The resulting Q plot from STRUCTURE and HSAs partition plots did not revealed the relationship among the components in term of evolutionary history. Thus, phylogenetic trees were reconstructed to further refine the analysis. The topology of tree produced by Cavalli DC contradicted most known patterns of historical migrations. Based on historical facts, it is unlikely that Malays and Proto-Malays have a simultaneously historical divergence with the Semang group. Many evidences have shown that the original inhabitants of the Malay Peninsula are the Semang. For instance, the oldest Paleolithic human skeleton estimated about 11,000 years old, was reported to have genetic similarities with the Semang (Majid 2005). The other topology, which was produced by Nei’s DA is more favored to reflect the evolution histories among the study populations. Previous genetic studies have postulated the northwards migration of SEA people to central and eastern Asia (Consortium THP-AS 2009; Su et al. 1999) before gradually migrated back southwards (Rahman et al. 1998; Andaya 2001; Omar 2004; Bellwood 1997 and Fix 1995). The phylogeny analyses of HSAs indicated greater similarity where the Malays are more related to Proto-Malays than to Semang. Although the ancestry line of Malays were traced back to the Proto-Malays and the Chinese, the Indians have contributed more haplotypes to the northern Malays that may resulted to the Melayu Kedah and Melayu Kelantan to be genetically different from the other Malays.

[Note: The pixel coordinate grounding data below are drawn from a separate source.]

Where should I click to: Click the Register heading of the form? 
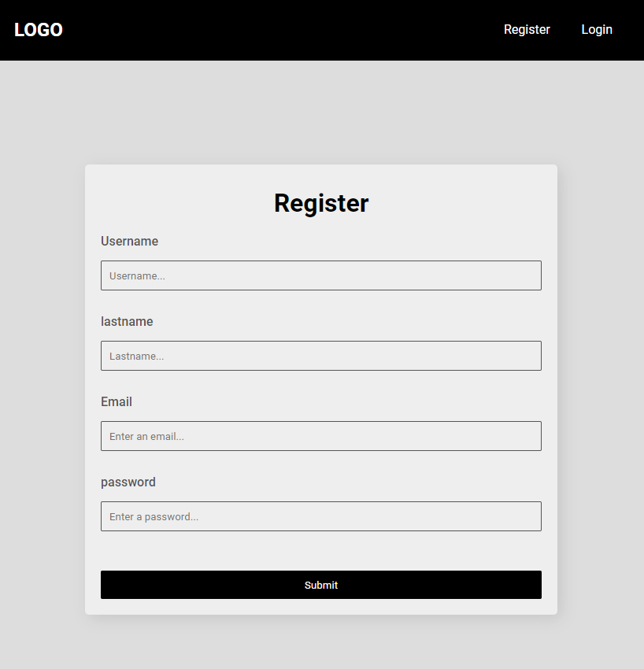[x=320, y=202]
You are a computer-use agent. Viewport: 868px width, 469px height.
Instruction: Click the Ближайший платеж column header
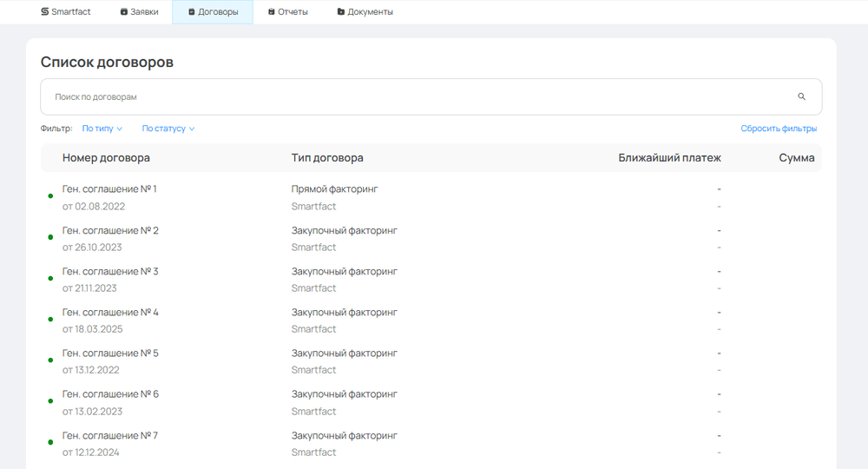669,158
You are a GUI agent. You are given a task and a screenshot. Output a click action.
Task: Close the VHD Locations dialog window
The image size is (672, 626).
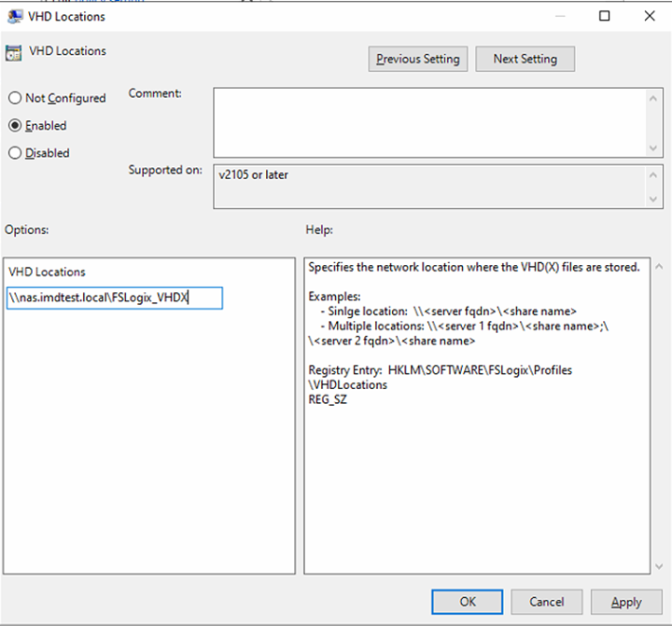(650, 16)
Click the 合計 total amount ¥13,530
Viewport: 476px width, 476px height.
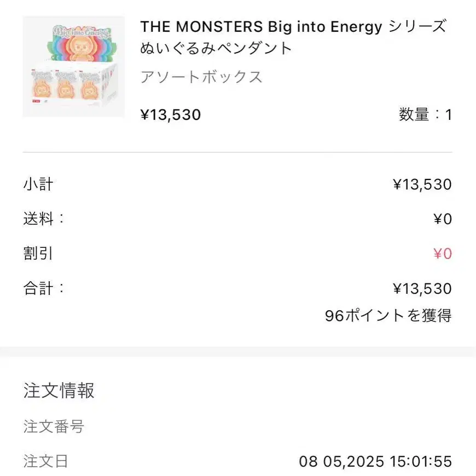click(x=422, y=288)
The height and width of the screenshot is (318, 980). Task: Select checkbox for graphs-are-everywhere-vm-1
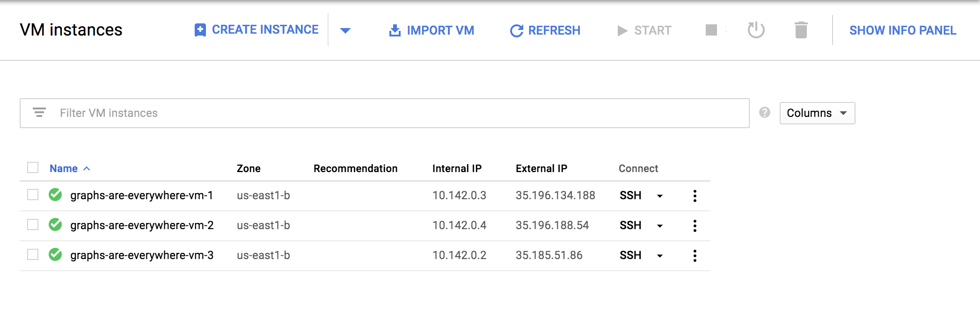coord(33,195)

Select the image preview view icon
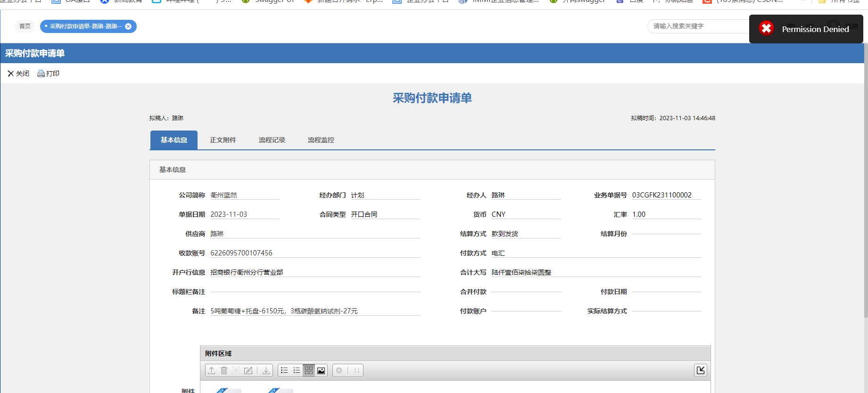321,370

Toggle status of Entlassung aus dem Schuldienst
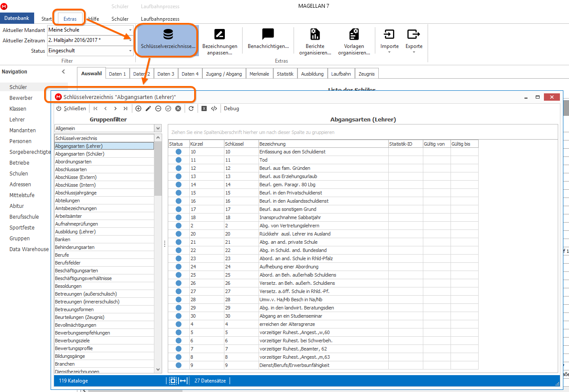coord(178,152)
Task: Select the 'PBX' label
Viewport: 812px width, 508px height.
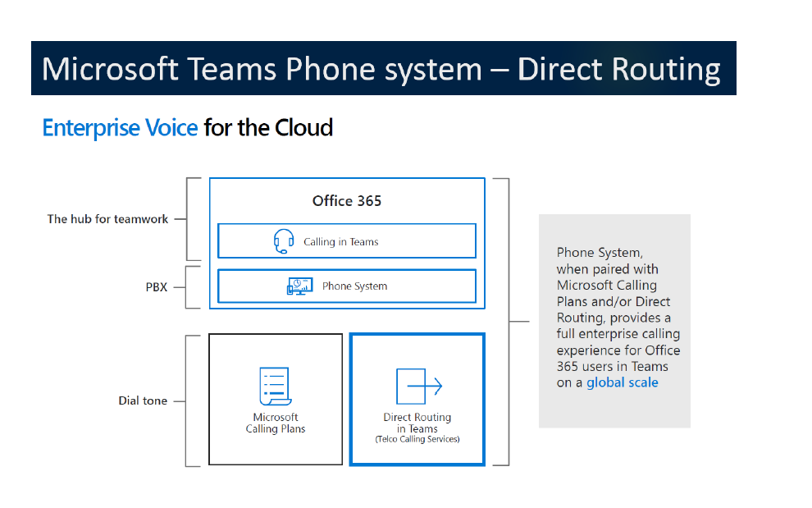Action: click(x=156, y=287)
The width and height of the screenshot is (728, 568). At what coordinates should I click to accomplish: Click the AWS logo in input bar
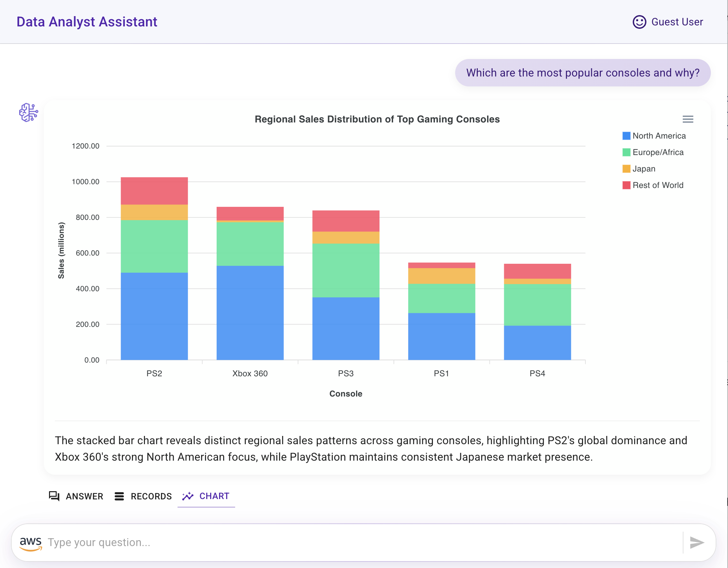point(31,543)
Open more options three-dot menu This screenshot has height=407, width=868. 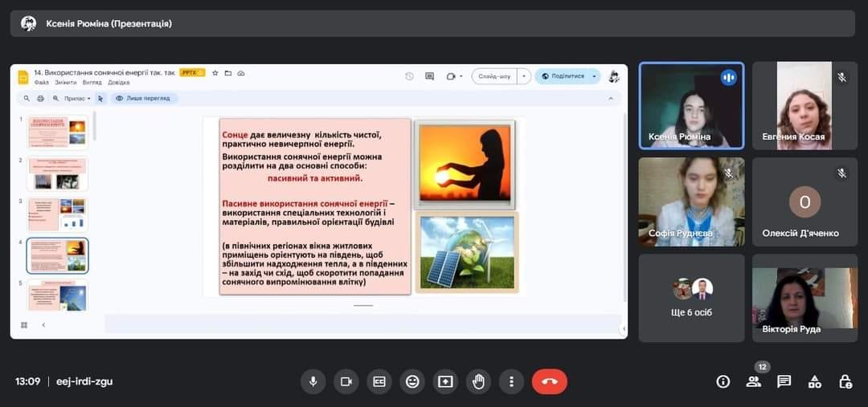(x=511, y=381)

The genetic clustering by model-based approach has successfully showed the admixture and ancestral coefficients within the studied populations that is in line to the historical backgrounds, which cannot be achieved by the distance-based method. The need to characterize the genetic make-up of this admixture proportions, especially in genetic-based medical studies is very important as it clearly affect the gene pool of a particular population. Thus, this study suggests that a larger scale research of targeted admixed populations on other ethnic groups in Malaysia should be conducted in the near future.
Population samples and genotype data
All genotype data were generated from DNA samples that were collected with informed and written consent and approved by local ethics committees in Malaysia (Research and Ethics (Human) Committee, School of Medical Sciences, Universiti Sains Malaysia (USM) and Medical Ethics Committee, Pusat Perubatan Universiti Malaya (PPUM)), China (Ethical Committee, Chinese National Human Genome Centre (CNHGC) at Shanghai, PR China), Indonesia (Research Ethics Commission, Eijkman Institute for Molecular Biology, Indonesia), India (Human Ethics Committee, Institute of Genomics and Integrative Biology (IGIB)) and Thailand (Ethics Committee Faculty of Medicine, Prince of Songhkla University, Thailand.
In this study, samples were carefully selected by the inclusion and exclusion criteria that emphasized the three generations without any different ethnic admixture. All datasets used in the study were derived from 17 populations representing six linguistic families that consisted of 472 unrelated individuals from five Malay sub-ethnic groups (Melayu Bugis, Melayu Jawa, Melayu Minang, Melayu Kedah, and Melayu Kelantan); three Orang Asli sub-groups (Jahai, Kensui and Temuan); one Thai population (Pattani), three Indonesian populations (Melayu, Jawa and Toraja); two from Yunnan, China (Jinuo and Wa); two from India that were assigned based on their language (Telugu and Marathi); and one from Nigeria, Africa (Yoruba). The map of the Asian continent depicting geographic locations of the sampling populations is shown in Figure 5. All samples were assigned anonymously and code identified at analysis and data point as shown in Table 2.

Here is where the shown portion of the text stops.